# 提供抜粋:
********************
昨今、残業をしている従業員から残業代を請求されるということはありえ、それは飲食業を経営している方の場合もそうであると思います。飲食業における残業代請求で検討すべきポイントをご紹介しますので、ご参考頂けますと幸いです。

固定残業代について

固定残業代とは、簡単に説明するとすれば、使用者が、一定の労働時間数に見合う残業代を決めて、その時間の残業をしようとしまいと支払う残業代のことをいいます。これまでに支払っている給与には固定残業代が含まれているので、残業代は支払わないと、使用者の方が主張することはありえます。

固定残業代については、
・固定残業代とそれ以外の給与が明確に区分されて合意がされ、
・労基法所定の計算方法による残業代の額が固定残業代の額を上回るときはその差額を支払うことが合意されており、かつ
・実際に、労基法所定の計算方法による残業代の額が固定残業代の額を上回ったときは、その差額を支払っている
場合に、固定残業代を割増賃金の一部または全部とすることができるとされています。

したがって、上記の要件を満たす場合、固定残業代の合意が有効でありますので、従業員の請求する残業代の金額から固定残業代は差し引くべきであると主張すべきでしょう。

もっとも、上記の条件を満たすようにするためには、法律によって計算される残業代を固定残業代が常に上回るように計算しておくか、日々の残業代計算をきちんと行い、固定残業代では法律上の残業代を全て支払えていない場合は差額を支払うようにチェックしておく必要がありますので、注意が必要です。

休憩時間について

「作業の合間に適宜休憩してください」というような休憩時間の定め方ですと、休憩時間ではなく、労働時間であるとみなされてしまい、その時間の残業代を請求されてしまう危険がありますので、注意が必要です。
********************
# 問題と課題:
1/ 残業代請求に関する文章について、次の問いに答えてください。
(a) 固定残業代とは、どのような残業代だと説明されていますか。
(b) 要件を満たす場合、従業員の請求する残業代の金額から何を差し引くべきだと主張すべきとされていますか。
(c) 労働時間とみなされる危険がある休憩時間の定め方として、どのような例が挙げられていますか。
2/ 次の各文が残業代請求に関する文章の内容と合っているかを「はい」か「いいえ」で答え、判断の根拠となる文章中の語句をそのまま引用してください。
(a) 固定残業代を割増賃金の一部または全部とするには、固定残業代とそれ以外の給与が明確に区分されて合意されている必要がある。
(b) 差額を支払う合意さえあれば、実際に差額を支払っていなくても、固定残業代を割増賃金とすることができる。
(c) 「作業の合間に適宜休憩してください」という定め方であれば、その時間は休憩時間として扱われる。
3/ 残業代請求に関する文章の最後の文を受けて、その続きを書いてください。

# 提供データ:
********************
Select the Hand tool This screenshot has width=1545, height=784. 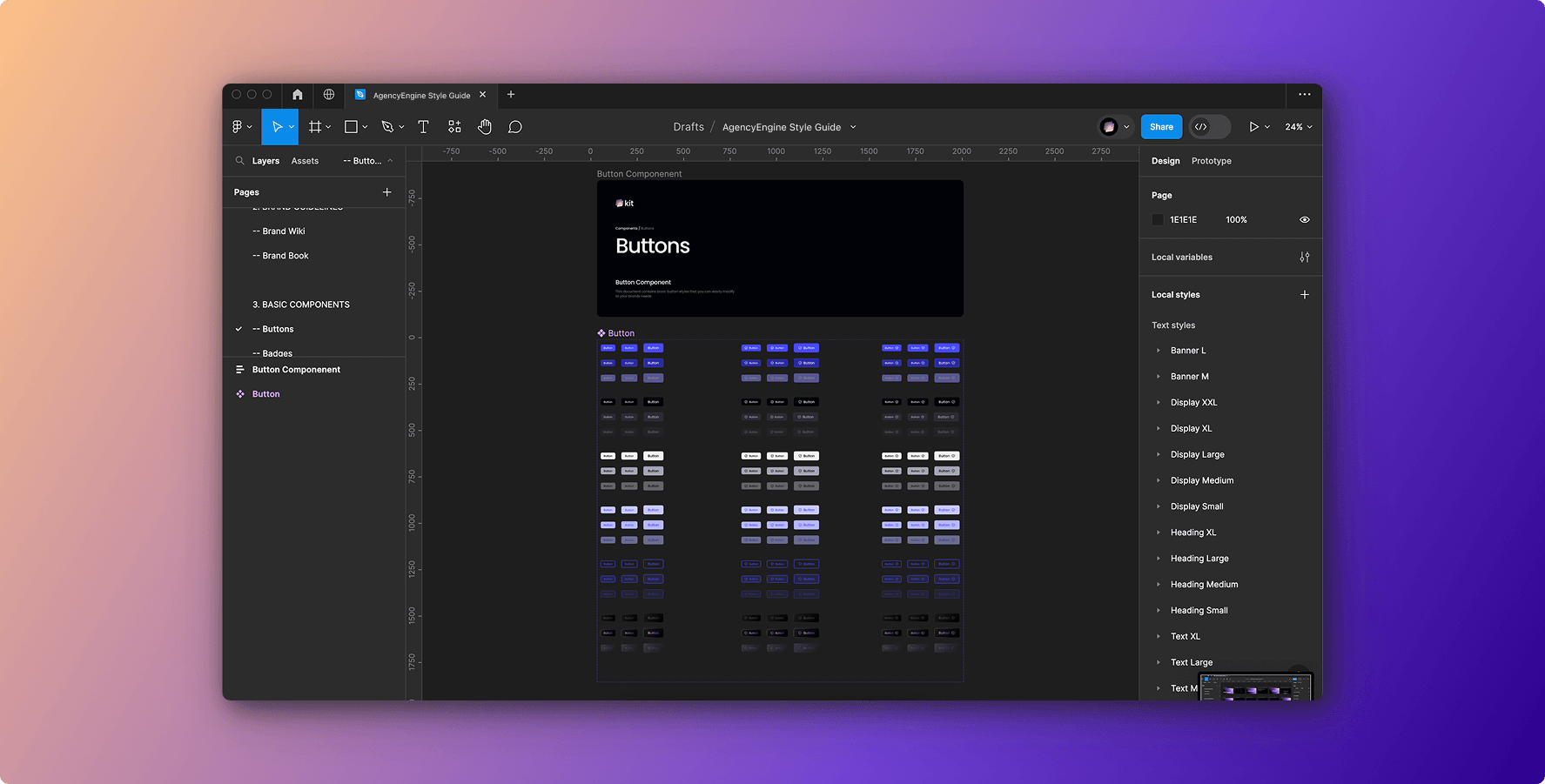(x=485, y=127)
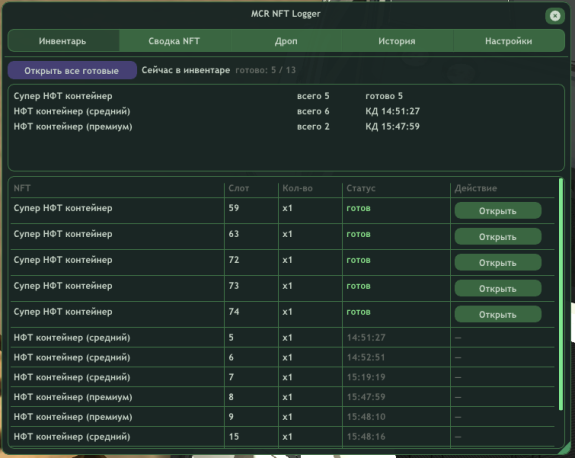This screenshot has height=458, width=575.
Task: Open the Супер НФТ контейнер in slot 59
Action: (498, 210)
********************
# 各問の解答:
1/
(a) 使用者が、一定の労働時間数に見合う残業代を決めて、その時間の残業をしようとしまいと支払う残業代です。
(b) 固定残業代です。
(c) 「作業の合間に適宜休憩してください」というような定め方です。

2/
(a) はい。「固定残業代とそれ以外の給与が明確に区分されて合意がされ」
(b) いいえ。「実際に、労基法所定の計算方法による残業代の額が固定残業代の額を上回ったときは、その差額を支払っている」
(c) いいえ。「休憩時間ではなく、労働時間であるとみなされてしまい」

3/
この点、裁判例を見ますと、すし屋で板前見習い、裏方として勤務していた労働者について、「客が途切れた時などに適宜求刑してもよい」とする約束だった事例について、「現に客が来店した際には即自その業務に従事しなければならなかったことからすると、完全に労働から離れることを保障する旨の休憩時間について約定したものということができない」として、休憩時間を労働時間とみなした例があります。

深夜残業について

飲食店においては深夜の勤務が発生することがあり、この場合は深夜割増の手当を支払う必要が発生します。労働基準法では、午後10時から午前5時までが深夜勤務として定められており、この時間に勤務する場合には25%割増の報酬を支払う義務があります。

また、深夜の時間帯が残業時間と重なる場合は、法定残業であれば時間外勤務分と深夜勤務分の両方の割増を支払うことが一般的です。法定残業は25%割増、休日勤務であれば35%割増なのでその分をプラスし、1.5~1.6倍ほど支払う計算となります。

これらの残業や深夜割増の計算を怠っていると、従業員の不満が溜まりやすくなってしまい、退職を招いたり、労働基準監督署に相談をされたり、未払いの残業代をまとめて請求されてしまうというようなこともあり得ます。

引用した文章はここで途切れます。